Setup

Get Started

Choose a runtime image, mount a workspace, and launch the CLI.

Recommended

Docker CLI

Best default for laptops and workstations. It keeps the scientific runtime isolated from the host machine.

HPC

Singularity

Best fit for clusters and shared compute environments where container execution is available but Docker daemon access is not.

Advanced

Local Deployment

Useful when you need a custom environment on your machine, but it is less isolated and usually more fragile than container-based runs.

Prerequisites

  • Access to a supported model provider and a valid API key
  • Docker installed on your device (required for Docker-based deployments)
  • A workspace directory that can be mounted into the container
  • Node.js 20 or newer (required only if running the CLI stack outside of a container)
  • Optional keys such as PMG_MAPI_KEY for Materials Project access and HF_TOKEN for Hugging Face downloads used by the RAG index
Note: QUASAR is currently optimised for Gemini-oriented setups. Other providers may work, but they are not yet the primary compatibility target.

Installation

Docker

Pull the appropriate QUASAR image for your system from Docker Hub. Choose a tag that matches your hardware target:

Image family Best for
amd64 / CPU tags x86_64 CPU workstations and servers.
arm64 tags ARM64 machines.
cuda tags NVIDIA GPU hosts with compatible drivers.
rocm tags AMD GPU hosts with compatible ROCm support.
docker pull fengxuyang/quasar:<tag>

The optimized images use staged builds and copy only runtime artifacts into the final image. They retain QUASAR’s expected scientific stack, including Quantum ESPRESSO, LAMMPS/OpenKIM, RASPA3, xTB, ORCA, MACE/PyTorch, pymatgen, ASE, and RDKit where supported by the image architecture.

Singularity

Build a .sif image from Docker Hub:

singularity build quasar.sif docker://fengxuyang/quasar:<tag>

Local Deployment

If you want to run QUASAR directly on your machine, install the Python package and the scientific software stack you need. The quasar CLI is included with the pip package. A minimal example looks like this:

conda create -n quasar python=3.11 -y
conda activate quasar
conda install -c conda-forge qe lammps raspa3 raspalib nodejs xtb -y
pip install --upgrade pip
pip install quasar-core
Node.js required: The quasar CLI is powered by a bundled Node.js application. Node.js 20 or newer must be available on your PATH. Install it via conda install -c conda-forge nodejs, brew install node, or from nodejs.org.
ORCA installation: While ORCA is pre-packaged and integrated in the official Docker and Singularity container images, it is not included in the local conda setup due to licensing restrictions. For local deployments, users are responsible for obtaining a valid ORCA license and installing it themselves. Ensure the ORCA executable is available on your PATH to use it locally.

CLI

Use the CLI when you want terminal-native interaction or a direct headless prompt.

Docker

docker run -it --rm \
  -v "<workspace_path>:/workspace" \
  fengxuyang/quasar:<tag> \
  quasar

Singularity

singularity exec --cleanenv \
  -B "<workspace_path>:/workspace" \
  --home "<workspace_path>:/workspace" \
  quasar.sif quasar

Local Deployment

export WORKSPACE_DIR=<workspace_directory>
quasar

What to Expect on First Launch

When QUASAR starts in a new workspace for the first time, it prepares the local resources it needs for later runs.

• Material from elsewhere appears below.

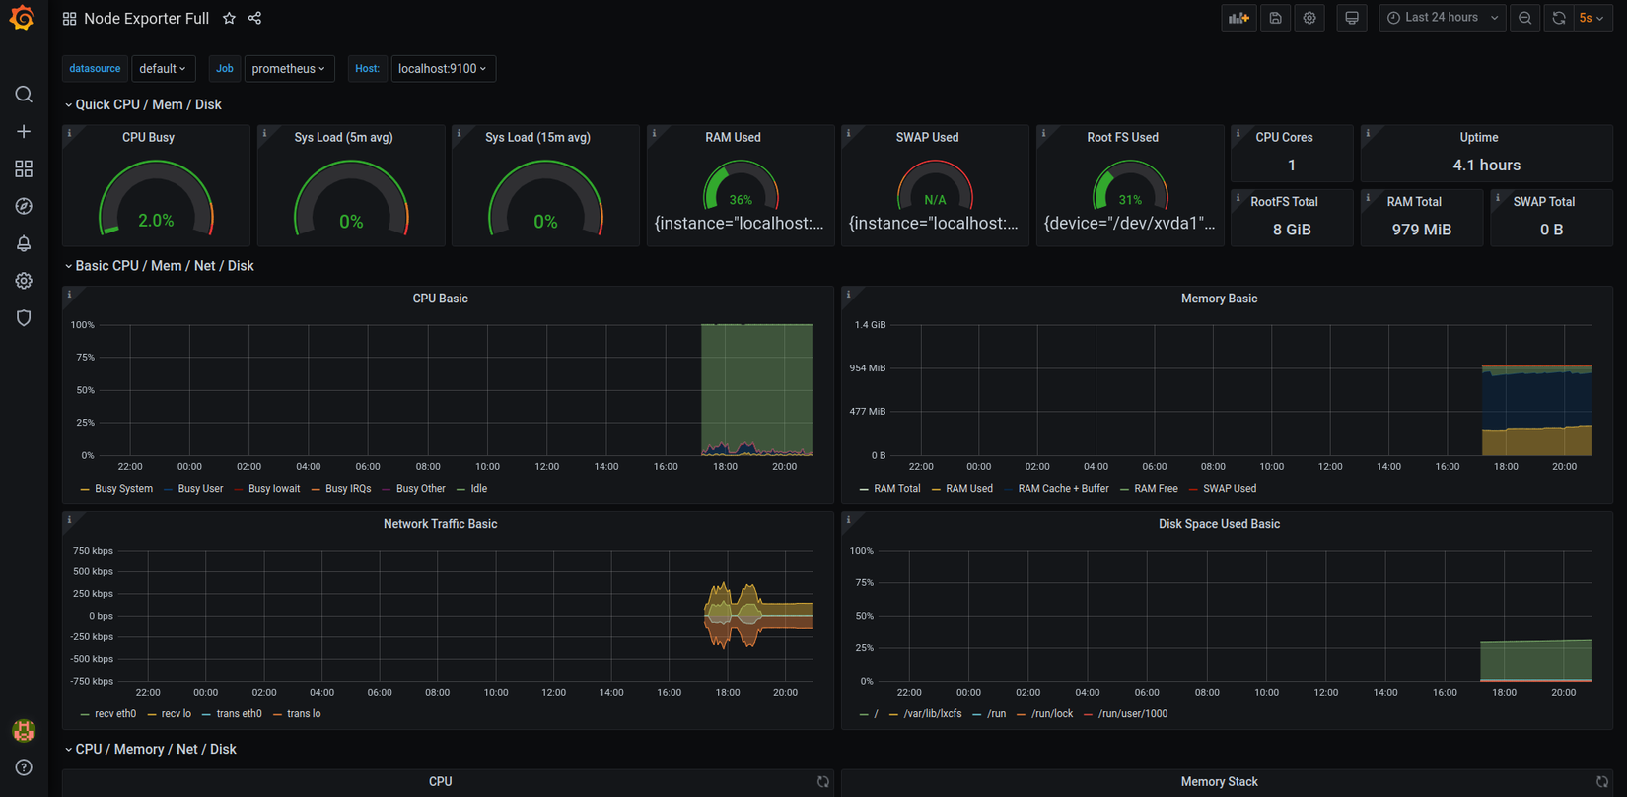Image resolution: width=1627 pixels, height=797 pixels.
Task: Toggle RAM Used series in Memory Basic legend
Action: [968, 489]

This setup step can include:

  • Documentation repositories stored in docs/
  • A prebuilt RAG index in .rag_index/ when RAG is enabled
  • Embedding model files used for documentation retrieval
  • Runtime settings and checkpoint metadata such as quasar_logs/checkpoint_settings.json

Because these resources are downloaded and prepared only once per new workspace, the first launch is usually slower than later runs in the same workspace.